SELECTED PASSAGE:
• • • • • • •
I recently signed up with Lightning Source for my first POD book, Start Your Own Computer Business. It’s a short book, only 168 pages, and each copy costs me $3.42 as a short run (one or more copies, shipped to the publisher) or $3.09 as sold into distribution (to Amazon or Ingram). While a copy could have cost less than a dollar from an offset printer in quantity, these sales into distribution are completely hands-off. I just cash the checks.
So why did I choose the POD route? Not to avoid the sunk costs of carrying inventory, though that doesn’t hurt. The three reasons I signed up with Lightning Source were: (1) Access to Ingram distribution, (2) short discounts, and (3) the savings on shipping and handling from not having to take delivery of books sold to Ingram and Amazon. Because barnes&noble.com and other retailers order from Ingram, the only books I handle are the direct retail sales I choose to make.
Between direct sales and distribution, I sold approximately 300 copies within the first four months.
• • • • • • •
Items from a dataset

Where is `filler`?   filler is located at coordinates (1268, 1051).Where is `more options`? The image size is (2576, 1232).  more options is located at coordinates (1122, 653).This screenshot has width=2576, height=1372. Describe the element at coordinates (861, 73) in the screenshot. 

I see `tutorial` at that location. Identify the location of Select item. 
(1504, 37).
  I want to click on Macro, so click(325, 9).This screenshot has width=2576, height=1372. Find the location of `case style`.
• • • • • • •
EXERCISE REQUIREMENTS: Return the passage from the account of publishing with Lightning Source word for word, beginning at the words "I recently signed" and stopping after the words "cash the checks.".

SOLUTION FOR THIS TASK:
I recently signed up with Lightning Source for my first POD book, Start Your Own Computer Business. It’s a short book, only 168 pages, and each copy costs me $3.42 as a short run (one or more copies, shipped to the publisher) or $3.09 as sold into distribution (to Amazon or Ingram). While a copy could have cost less than a dollar from an offset printer in quantity, these sales into distribution are completely hands-off. I just cash the checks.